“Well, can you see anything? Can you see any special movement?”

There was no reply for a while. Then I heard: “No, sir, I can’t see anything particular.”

Sands was called into consultation, and his verdict, given in disinterested voice, bore out what the sergeant said. But all the while the fire from both sides was increasing. Bullets plumped time after time into our opposite bank, and a multitude of shells travelled forwards and backwards across the sky. I began to feel warlike. Rapid conversation went on between the officers; but as nothing further happened, excitement died a natural death. We were settling comfortably into our places again when a second message came along. “Enemy massing heavily on our right. Attack expected.”

This settled matters. The place buzzed like a beehive. Sands was appealed to again. “Can you see no movements at all from where you are?” “Absolutely nothing,” Sands answered in the blandest manner without turning round. A moment afterwards he called to me over his shoulder, “Climb up by the machine gun, Lake, and try to observe the next two shots. I can’t pick them up from here. I should try not to get killed if I were you. You probably will be up there.”

I did as he told me, and lay flat on my stomach beside the machine gun. There was absolutely no cover, so that I flattened out to the last inch. I looked across the wilderness of yesterday. Our bullets knocked up the dust along the Turkish line, and our shells broke in delicate white clouds about the sky. One thing I could not see, that was a living Turk. I had not much opportunity to look about, as I had to watch closely the square of ground on which one of our guns was trained. I saw the puff at last and called out the direction, and Sands answered he had picked it up too. The next shot Sands observed as well.

While I was flattened out there calculating how soon a bullet would come that way, a very young lieutenant walked over. “I say, keep down as much as you can,” he said, lifting up his face to me, “or you will draw fire on us.”

“You blighted ass, what am I doing now?” I thought. “Yes, sir,” I said.

The time was about four o’clock, and the men expected to be relieved by another company. In spite of the turn affairs had taken, the men made ready for departure, and quite soon the relieving company arrived and tried to find a way in. They, too, carried fixed bayonets and looked like business. The trench was quite choked up, and I took the hint and climbed into a funk-hole out of the way. Perhaps I was lucky. Officers of the old party were hunting their men out, and confusion was general, when a loud and dull explosion took place quite near, stones and a cloud of dust shot up—and then came silence. A percussion shell had come into the trench. The senior officer was beside me, and he craned his neck forward, and called out in a sharp voice to know who was hurt. “Forbes killed, sir, and two others hit.” “Get them away to the doctor, get them out at once: don’t block up the way!”

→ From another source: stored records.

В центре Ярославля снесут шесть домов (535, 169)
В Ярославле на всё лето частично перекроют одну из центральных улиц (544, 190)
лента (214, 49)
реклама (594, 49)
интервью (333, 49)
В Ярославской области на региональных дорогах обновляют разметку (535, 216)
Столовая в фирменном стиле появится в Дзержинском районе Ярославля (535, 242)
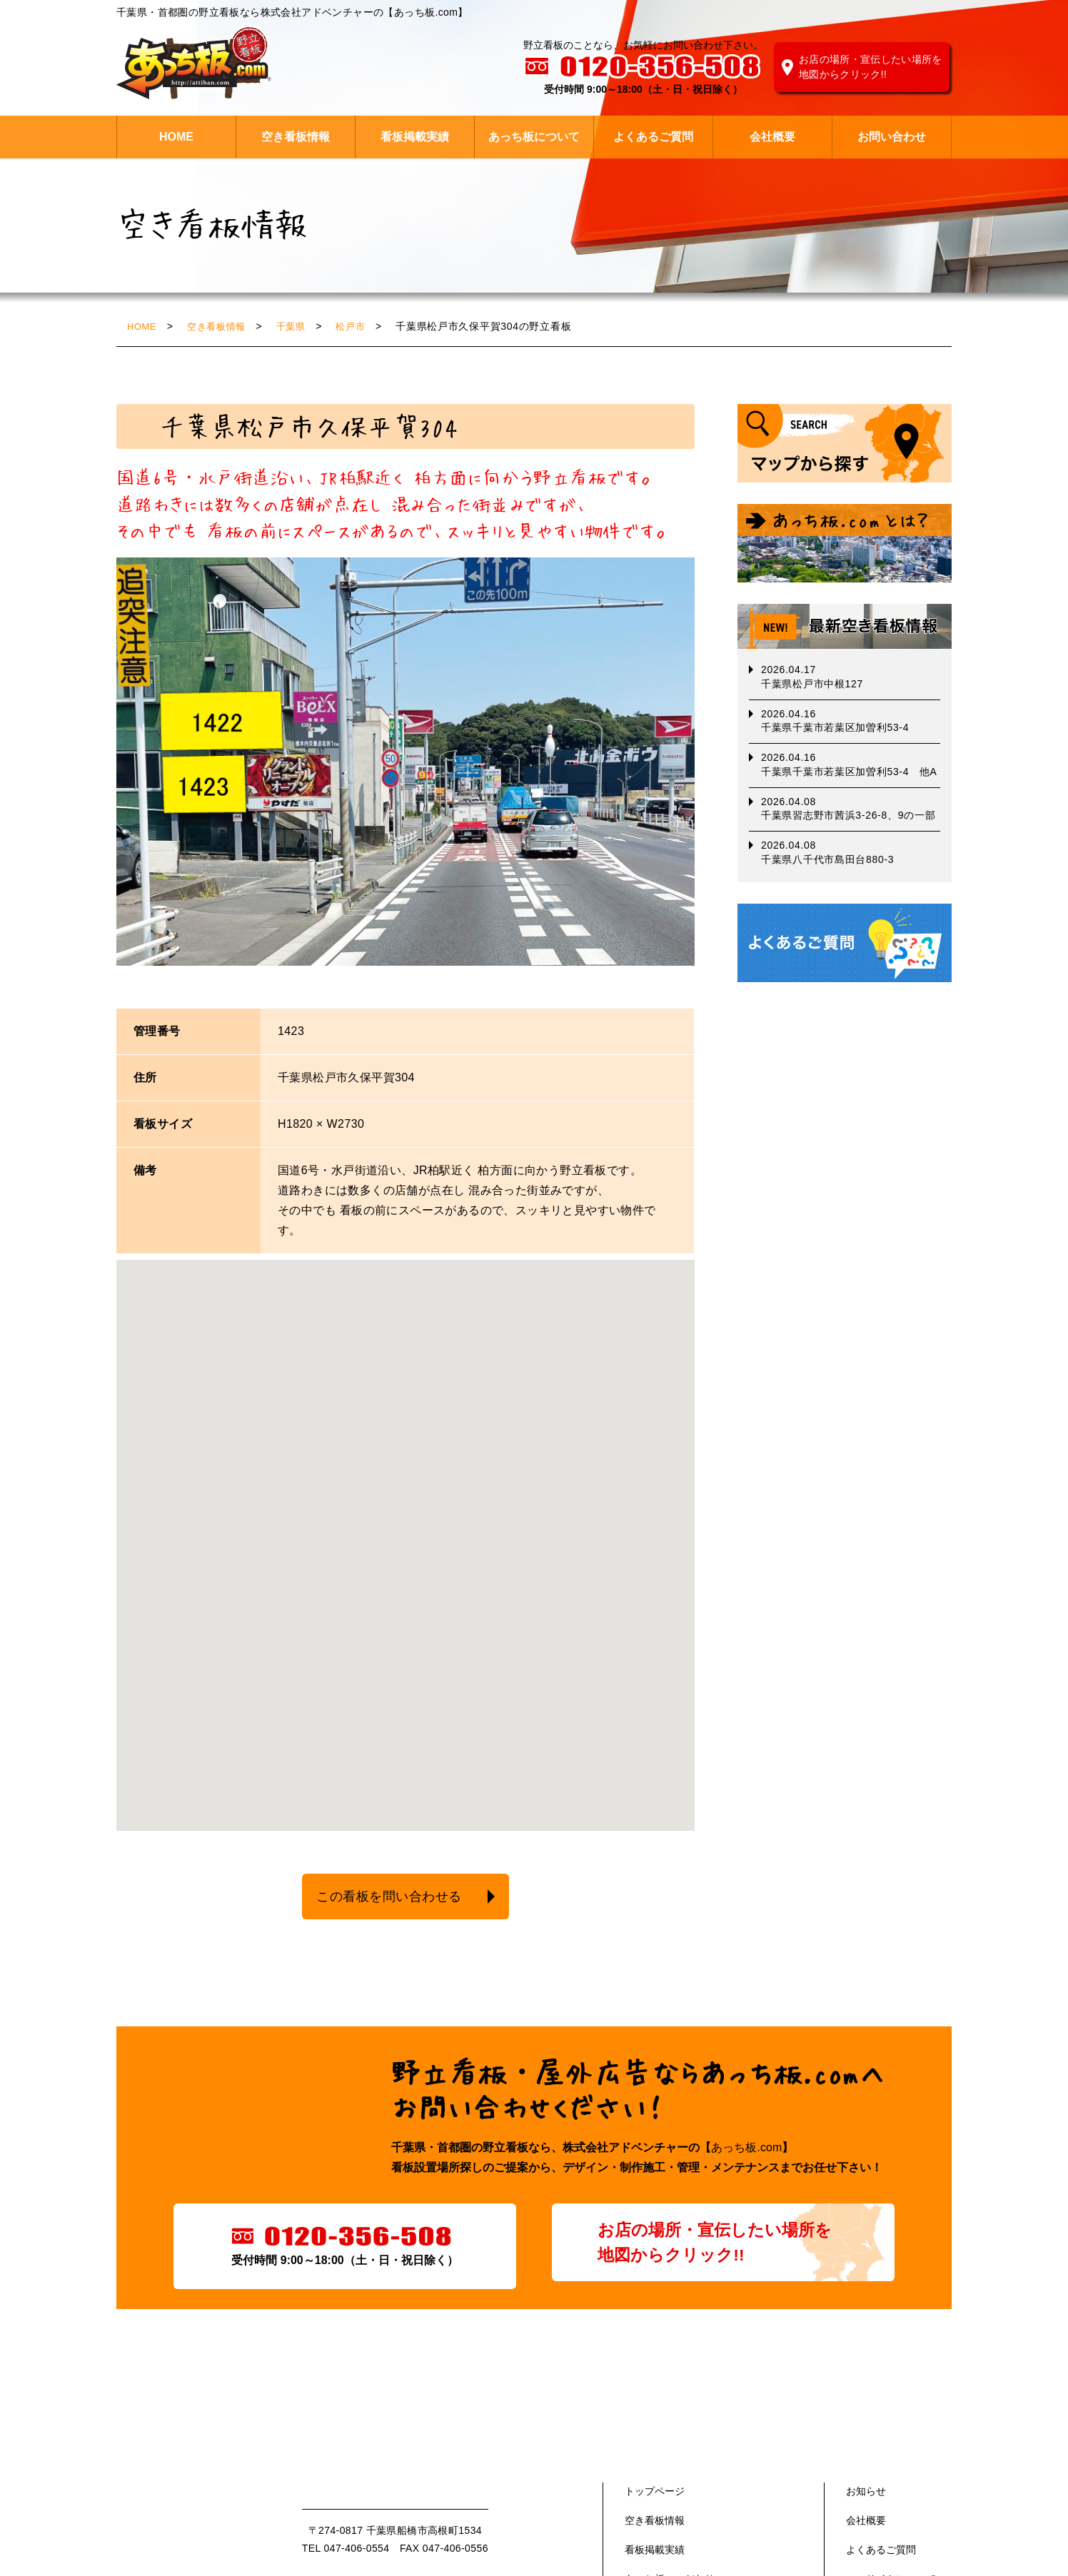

The soldiers pushed themselves against the walls, and the procession went by. The dead man came last. I peered from my funk-hole and looked him in the face. I do not think he was quite dead; but I heard someone say in a stage whisper his back was broken. His face was yellow, and his mouth a little open. Death had not stamped him with nobility.

Yet there was a moment when I forgot the trenches and instead saw another scene. Grey walls were there crossing purple moorland; and in the valley stood slated cottages about an aged church. From there at daybreak the labourers went abroad, and at even the herds came home; and ever there the old men dawdled, and women gossiped by their doors. Year by year the same faces looked on the same faces, but not again would one familiar face be seen.